[Interface element records]
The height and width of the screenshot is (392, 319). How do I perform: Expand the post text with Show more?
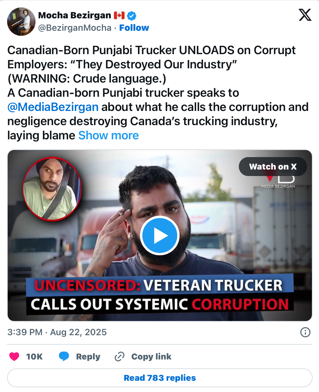109,135
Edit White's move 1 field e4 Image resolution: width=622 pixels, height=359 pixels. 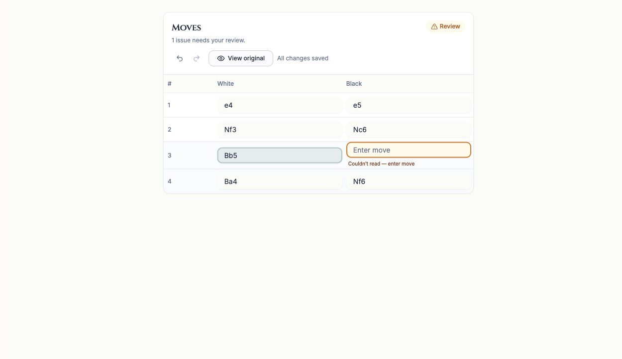(280, 105)
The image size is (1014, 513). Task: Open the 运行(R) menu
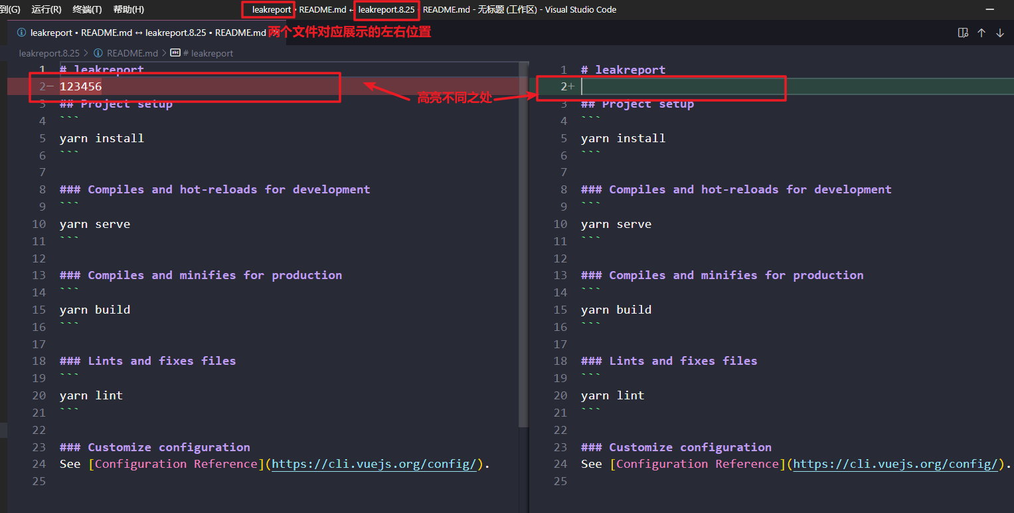46,9
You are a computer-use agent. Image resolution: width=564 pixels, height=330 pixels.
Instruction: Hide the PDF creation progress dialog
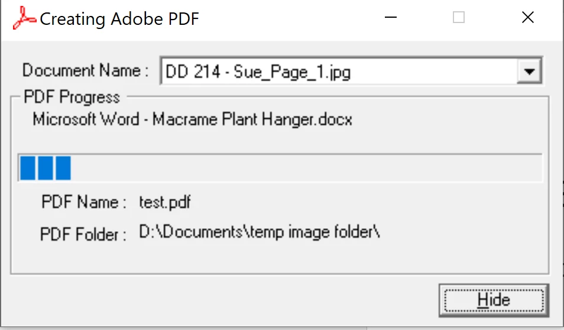pos(494,300)
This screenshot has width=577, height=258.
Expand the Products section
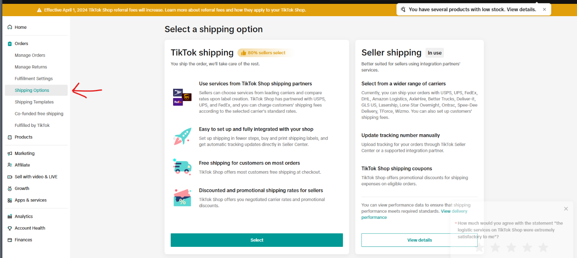(23, 137)
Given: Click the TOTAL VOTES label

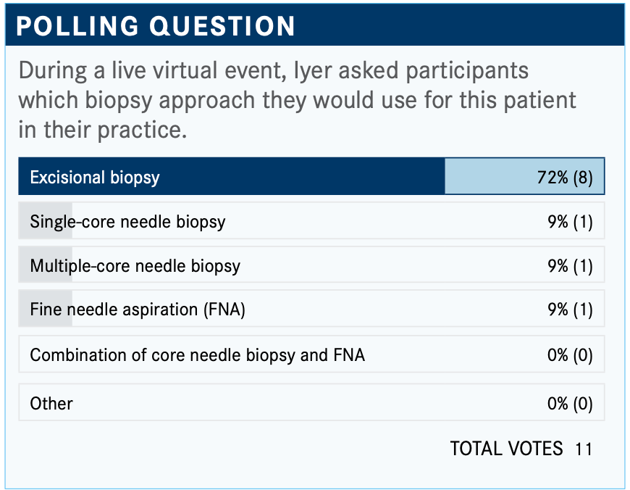Looking at the screenshot, I should point(506,449).

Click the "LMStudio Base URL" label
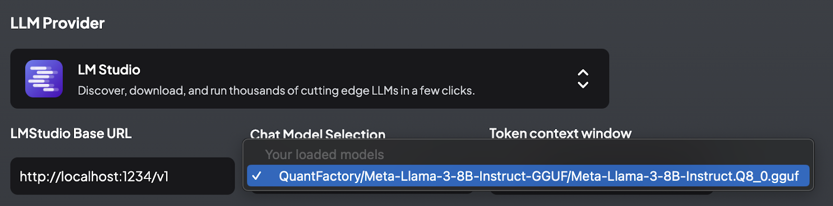click(71, 133)
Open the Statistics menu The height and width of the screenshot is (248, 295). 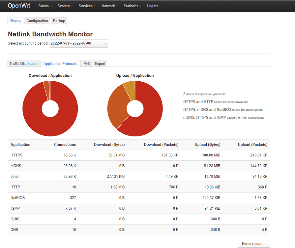(x=132, y=6)
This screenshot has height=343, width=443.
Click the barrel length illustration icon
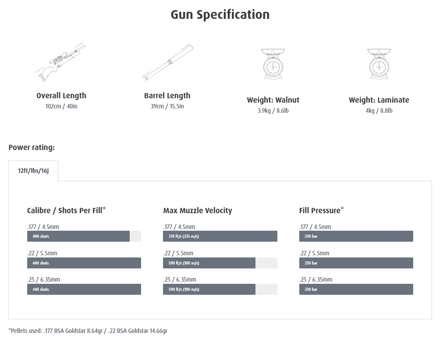[x=167, y=62]
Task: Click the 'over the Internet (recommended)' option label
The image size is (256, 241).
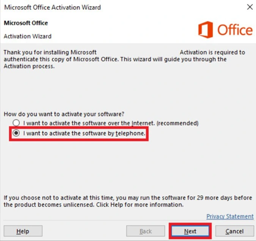Action: [111, 123]
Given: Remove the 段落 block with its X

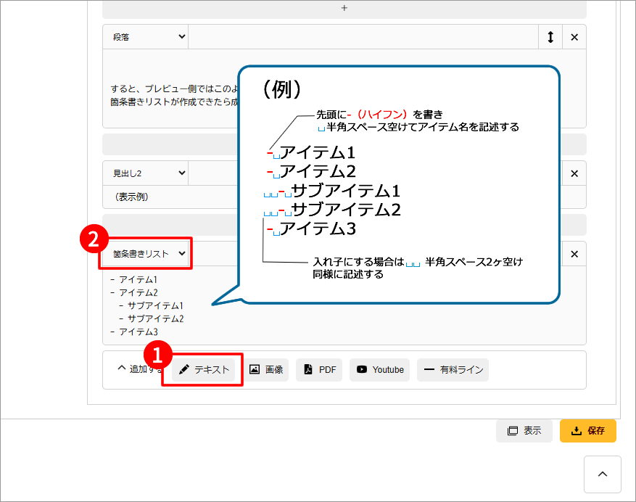Looking at the screenshot, I should tap(574, 37).
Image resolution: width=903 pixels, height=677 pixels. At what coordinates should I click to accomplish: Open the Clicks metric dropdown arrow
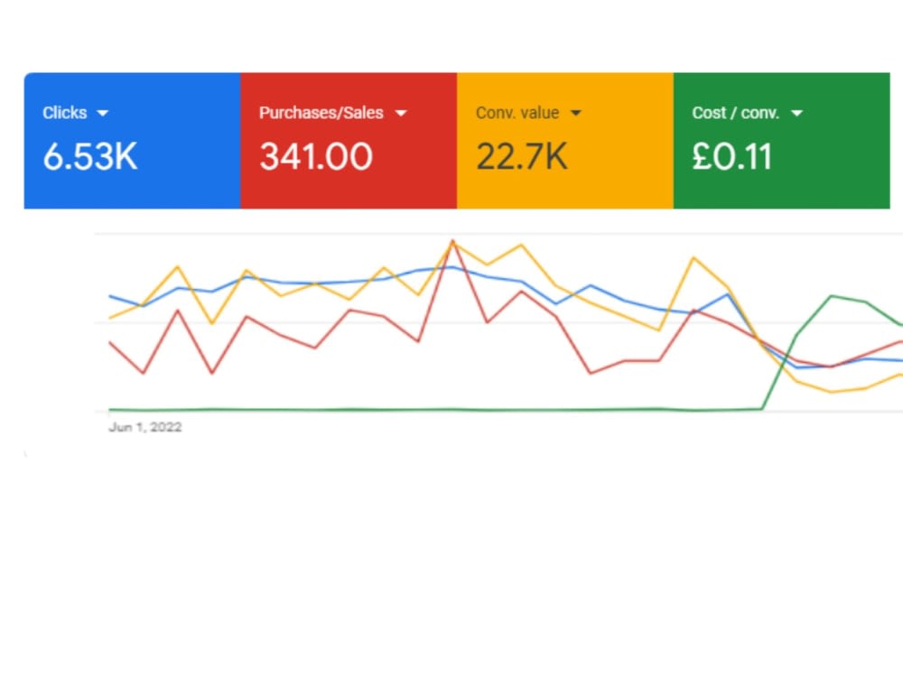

▶ **EXERCISE**
Show each line of the data above that contains the word "Given", copying every such line in full.

▶ **FINAL RESULT**
Given: Click the TOTAL VOTES label
Given: Remove the 段落 block with its X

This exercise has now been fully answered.